-- Start THE DATA --

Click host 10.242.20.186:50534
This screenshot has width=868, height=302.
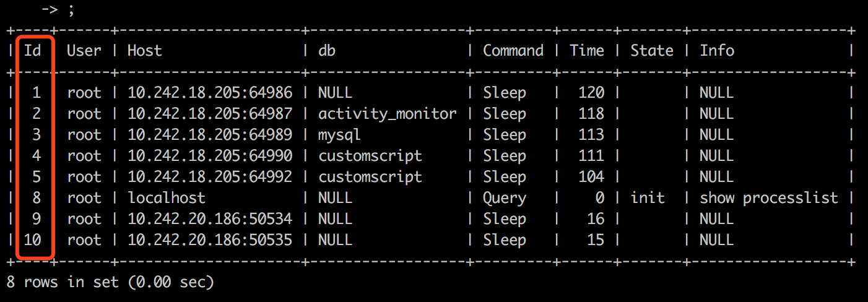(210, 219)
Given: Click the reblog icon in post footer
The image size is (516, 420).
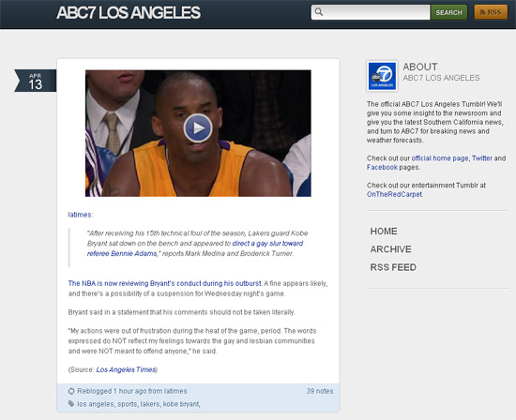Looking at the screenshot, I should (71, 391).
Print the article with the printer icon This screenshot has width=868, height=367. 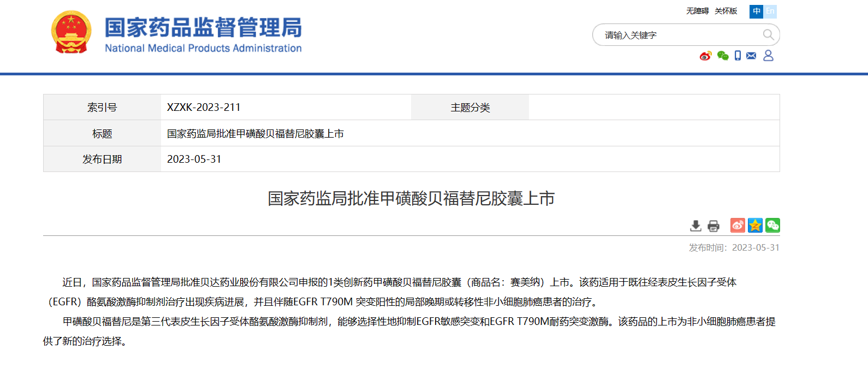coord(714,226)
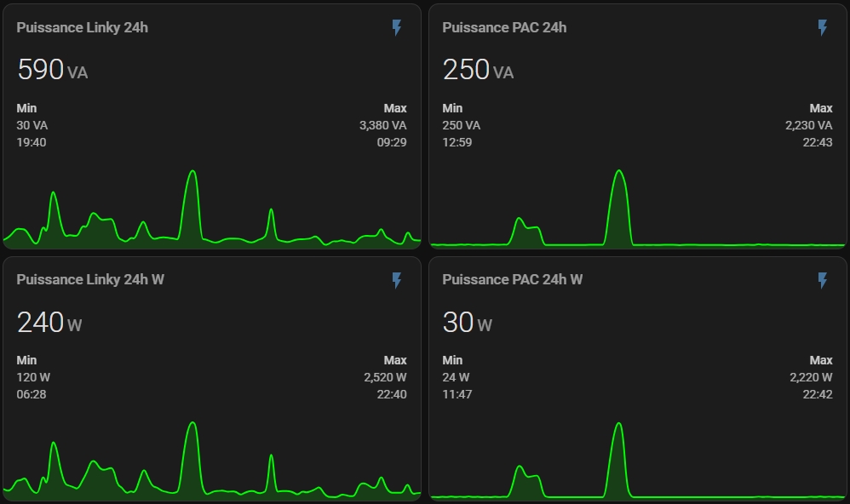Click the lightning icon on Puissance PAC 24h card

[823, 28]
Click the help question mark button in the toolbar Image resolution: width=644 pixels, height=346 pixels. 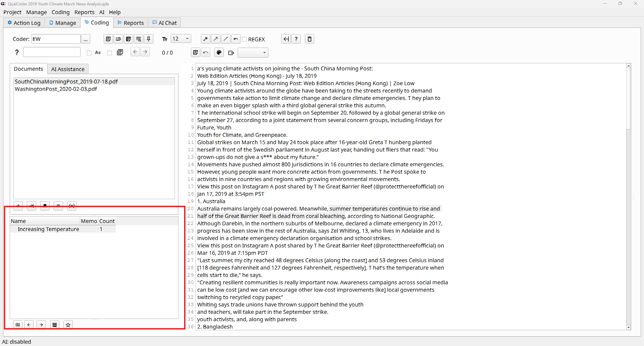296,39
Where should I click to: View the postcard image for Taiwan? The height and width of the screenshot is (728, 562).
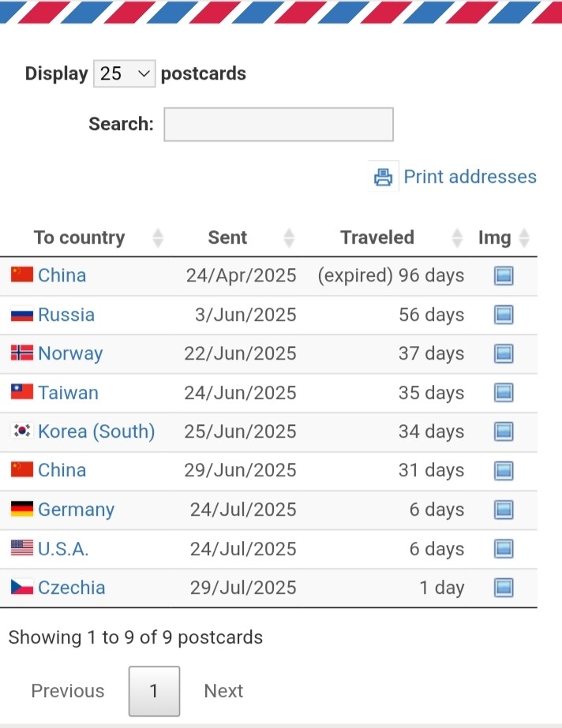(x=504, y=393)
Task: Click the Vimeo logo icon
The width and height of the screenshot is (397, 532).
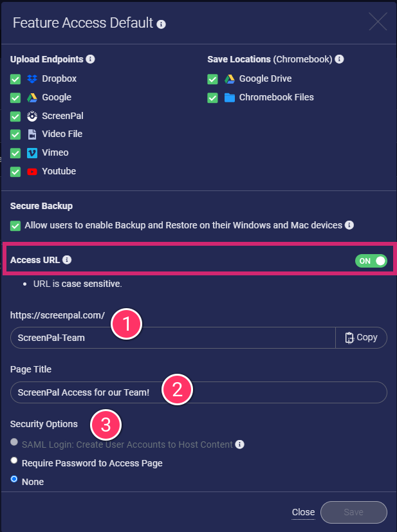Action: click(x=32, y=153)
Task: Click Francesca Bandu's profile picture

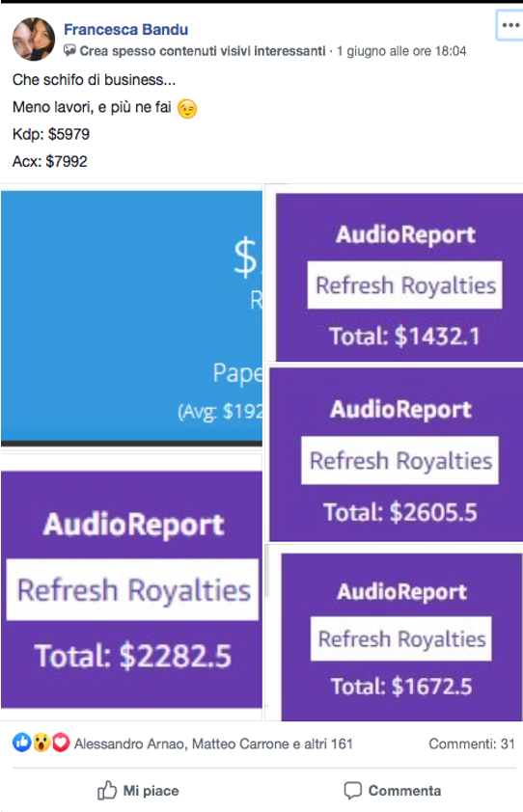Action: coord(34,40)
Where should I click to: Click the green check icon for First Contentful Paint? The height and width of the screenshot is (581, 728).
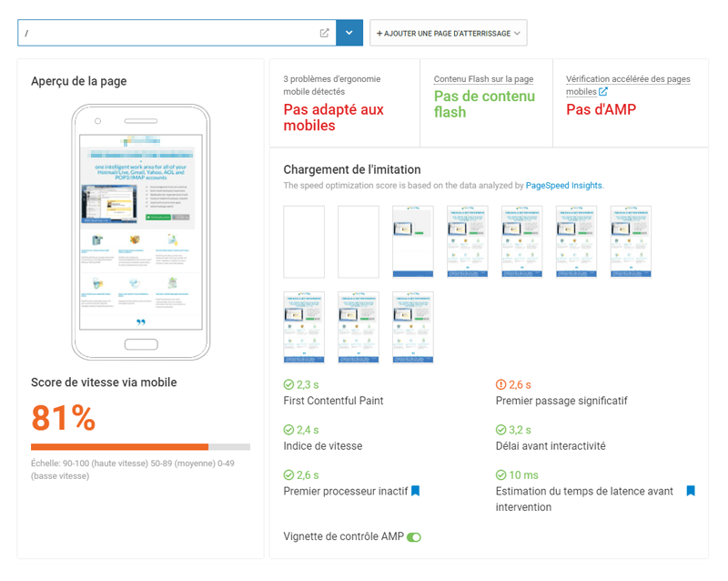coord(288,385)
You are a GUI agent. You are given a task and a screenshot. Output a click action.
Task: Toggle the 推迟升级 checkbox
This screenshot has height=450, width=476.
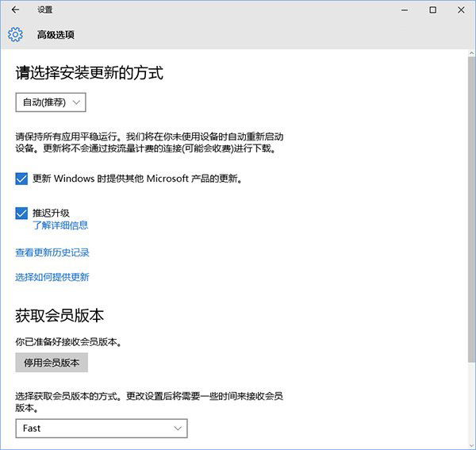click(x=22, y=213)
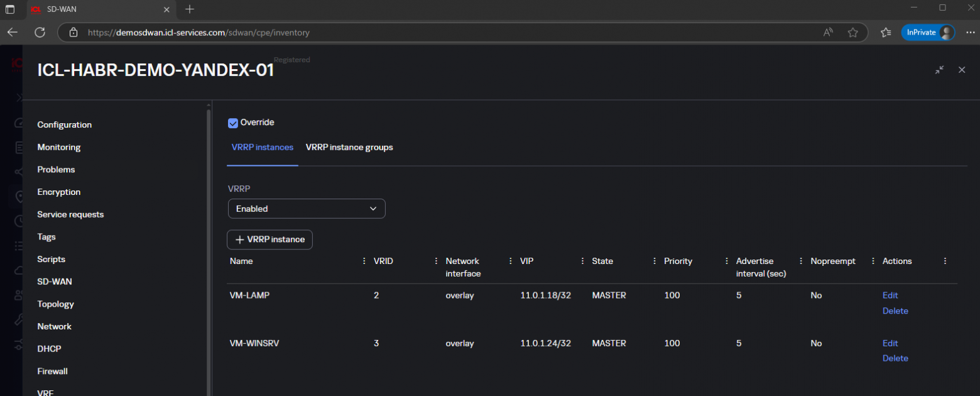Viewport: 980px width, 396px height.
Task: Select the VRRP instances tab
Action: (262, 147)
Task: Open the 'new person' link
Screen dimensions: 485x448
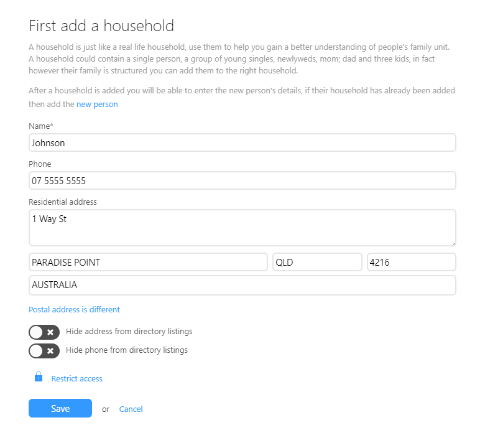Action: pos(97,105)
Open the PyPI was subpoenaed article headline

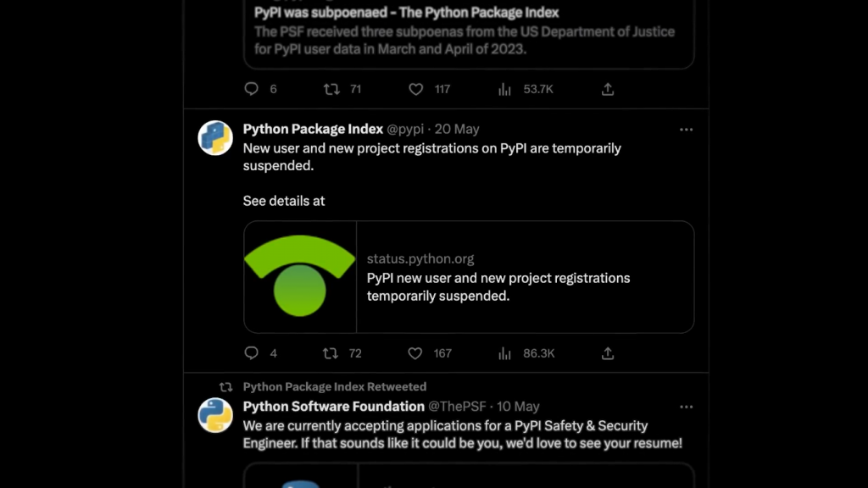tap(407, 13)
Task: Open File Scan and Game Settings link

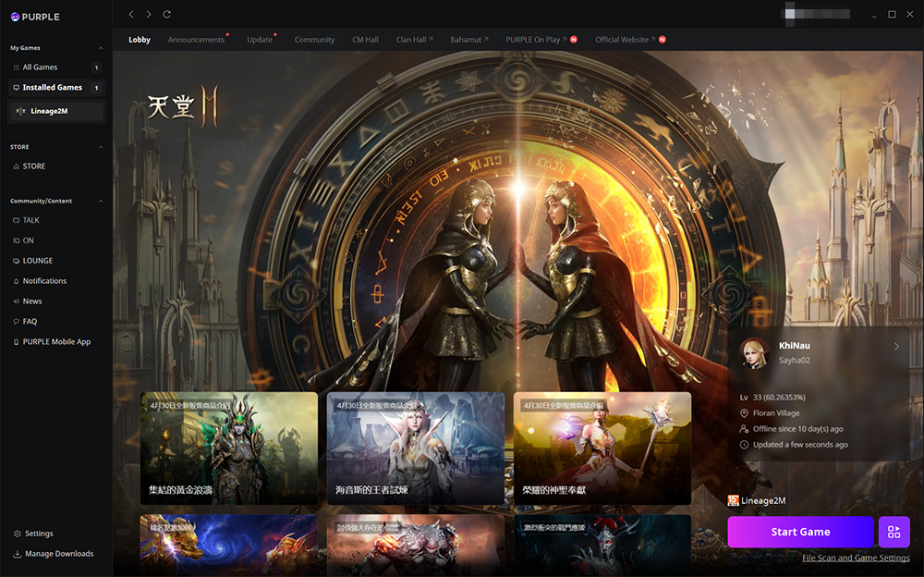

-- End THE DATA --

PROBLEM DESCRIPTION
Copy the stretch of rows from the line containing "Where should I click to: View" through the end of the rows, keeping every line as it stands. Leave the pictures out of your copy.

OUTPUT BELOW
Where should I click to: View the postcard image for Taiwan? The height and width of the screenshot is (728, 562).
(x=504, y=393)
Task: Click the Vimeo logo icon
The width and height of the screenshot is (397, 532).
Action: click(x=32, y=153)
Task: Click Francesca Bandu's profile picture

Action: coord(34,40)
Where should I click to: Click the green check icon for First Contentful Paint? The height and width of the screenshot is (581, 728).
coord(288,385)
You are a GUI agent. You are given a task and a screenshot. Output a click action.
Task: Toggle the 推迟升级 checkbox
This screenshot has height=450, width=476.
click(x=22, y=213)
Viewport: 980px width, 396px height.
Task: Select the VRRP instances tab
Action: (262, 147)
Task: Open the 'new person' link
Screen dimensions: 485x448
Action: pos(97,105)
Open the PyPI was subpoenaed article headline

tap(407, 13)
Task: Open File Scan and Game Settings link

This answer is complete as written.